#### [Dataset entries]
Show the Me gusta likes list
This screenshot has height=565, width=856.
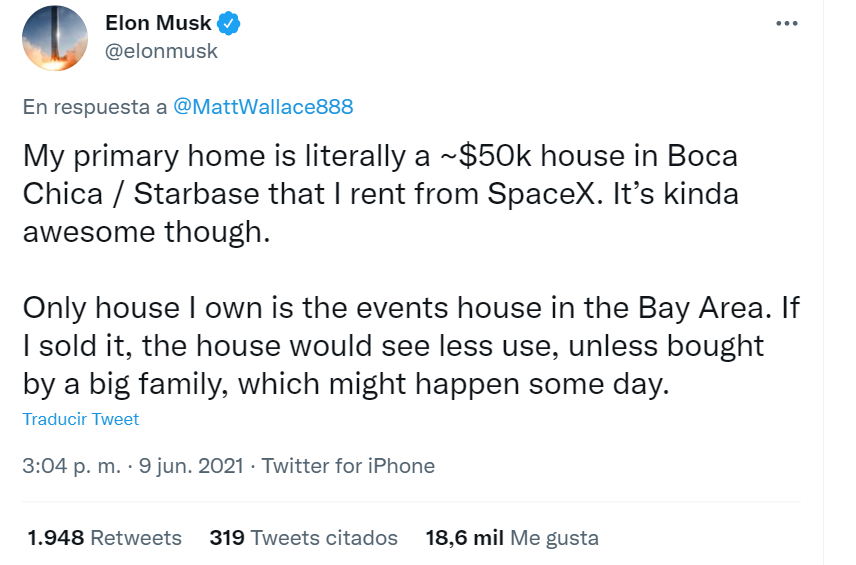[554, 538]
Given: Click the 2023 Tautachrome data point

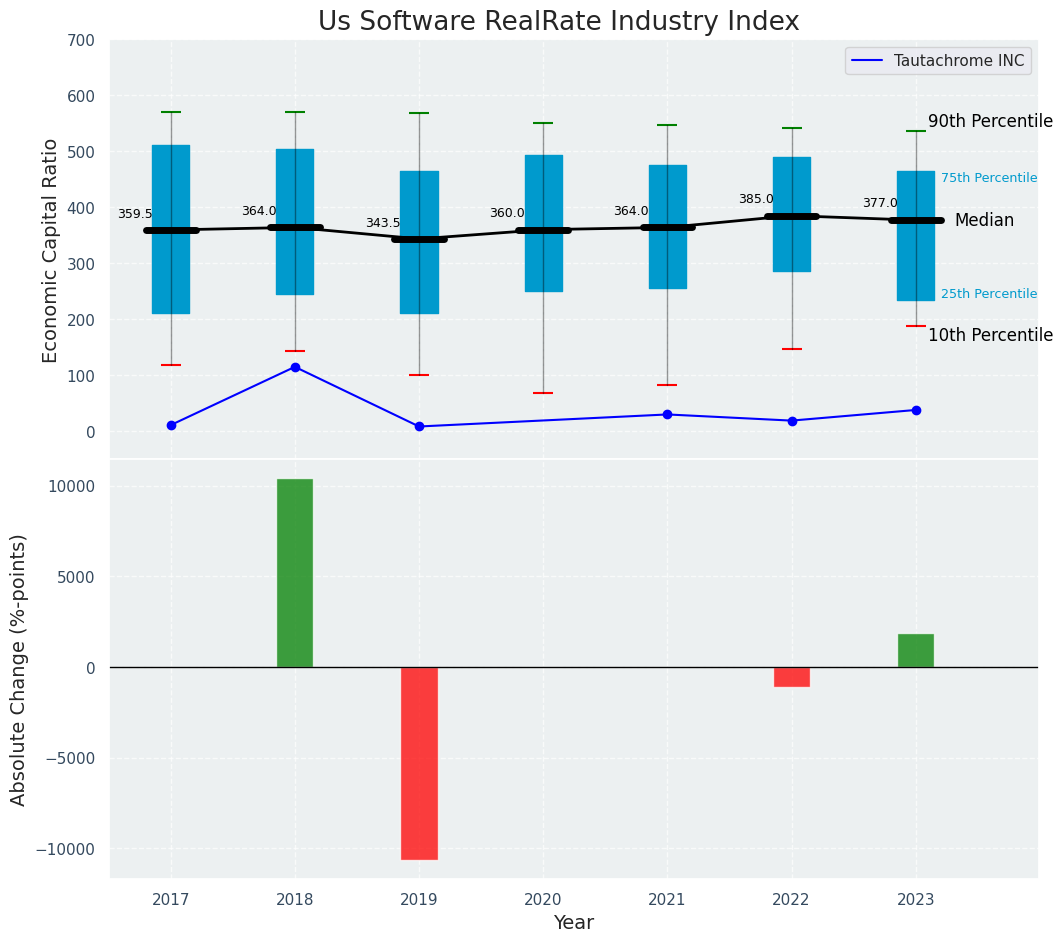Looking at the screenshot, I should tap(916, 410).
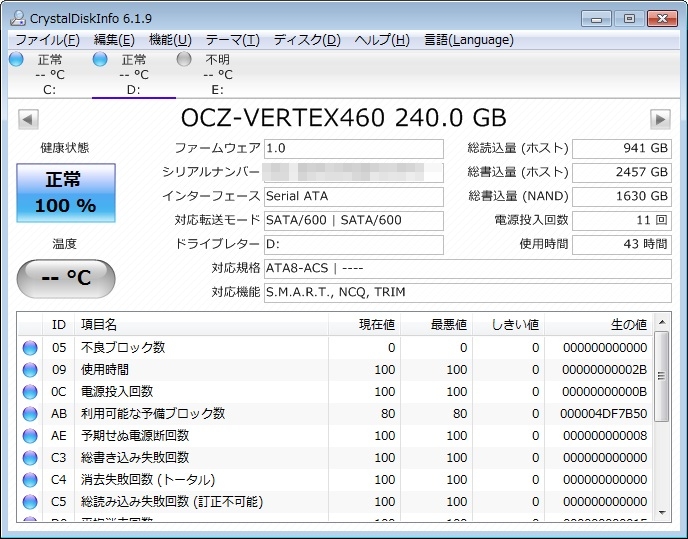Select the gray E: drive status icon
Screen dimensions: 688x539
pos(184,60)
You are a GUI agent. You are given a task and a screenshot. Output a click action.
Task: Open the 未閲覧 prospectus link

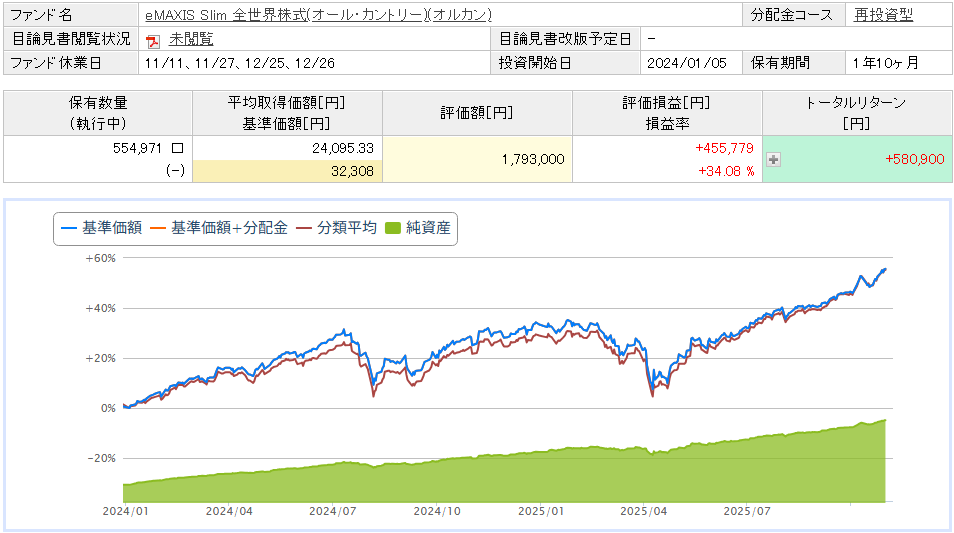tap(191, 39)
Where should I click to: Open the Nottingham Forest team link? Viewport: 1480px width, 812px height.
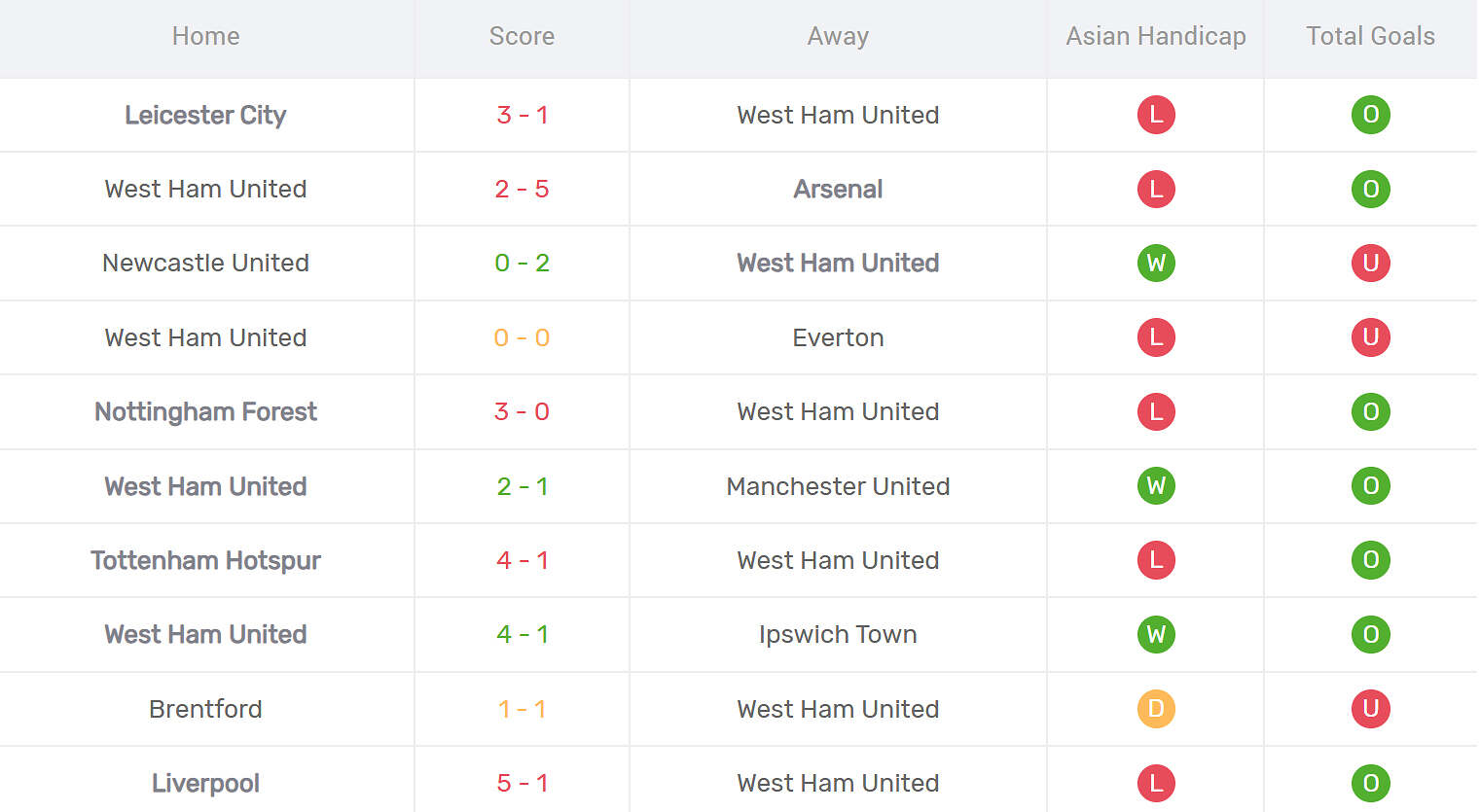coord(205,411)
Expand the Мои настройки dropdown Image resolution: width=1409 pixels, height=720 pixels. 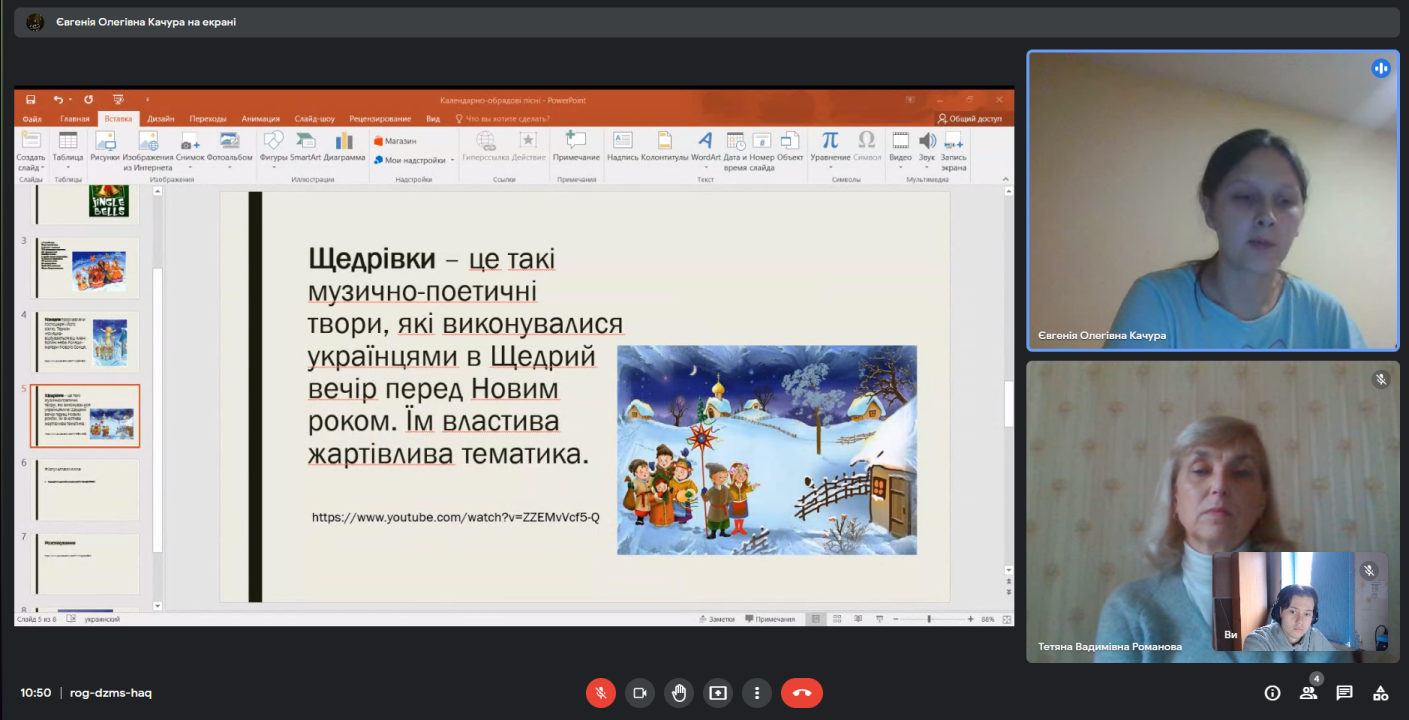click(x=451, y=160)
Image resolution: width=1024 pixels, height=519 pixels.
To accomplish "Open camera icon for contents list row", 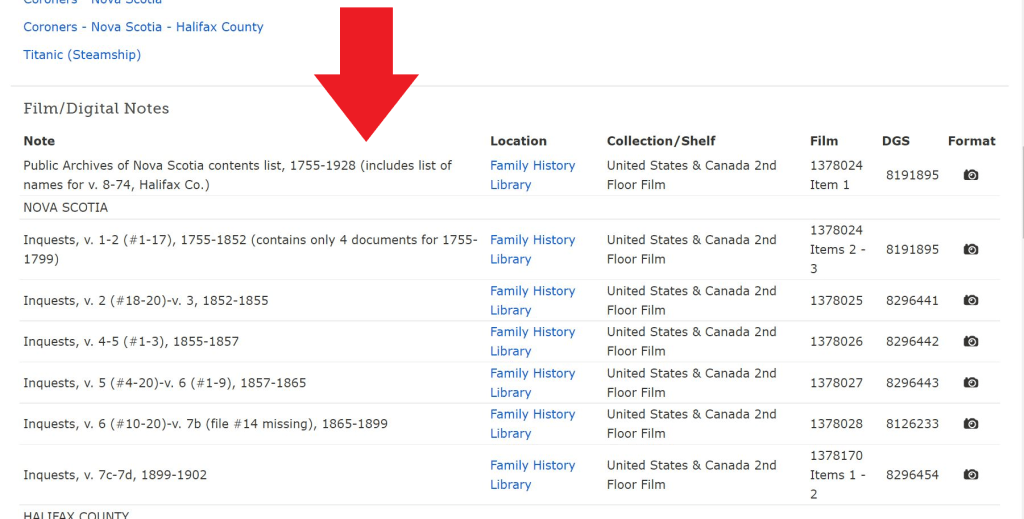I will pos(970,175).
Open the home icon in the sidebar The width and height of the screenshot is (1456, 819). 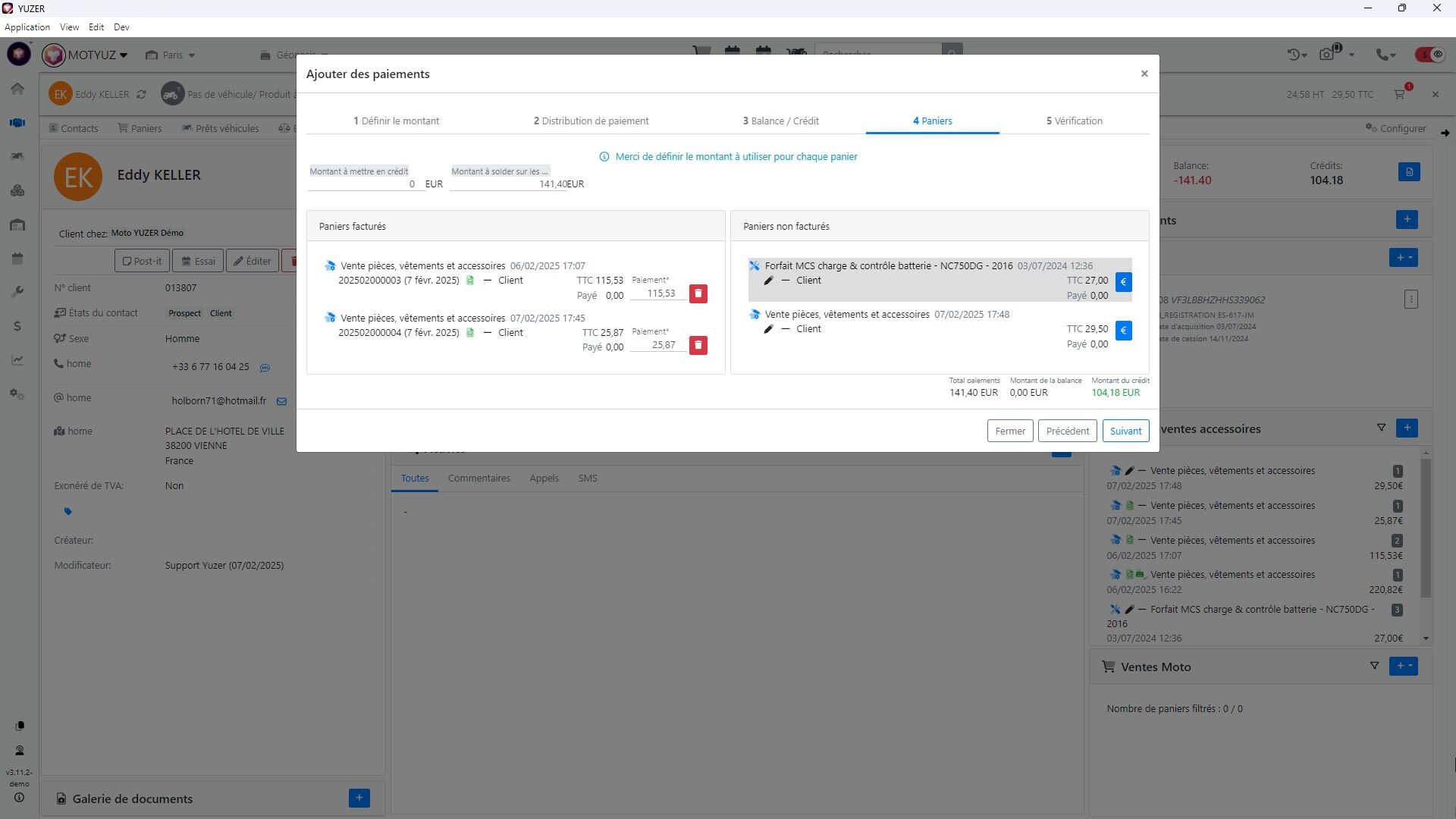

#### [Task statement]
Needed here is a verbatim copy of the data from the first line through the line with "You are a GUI", without pictures.

#### [Solution below]
Show the Me gusta likes list
This screenshot has height=565, width=856.
[554, 538]
Given: Click the 2023 Tautachrome data point

Looking at the screenshot, I should tap(916, 410).
Select the gray E: drive status icon
Screen dimensions: 688x539
pos(184,60)
You are a GUI agent. You are given a task and a screenshot. Output a click action.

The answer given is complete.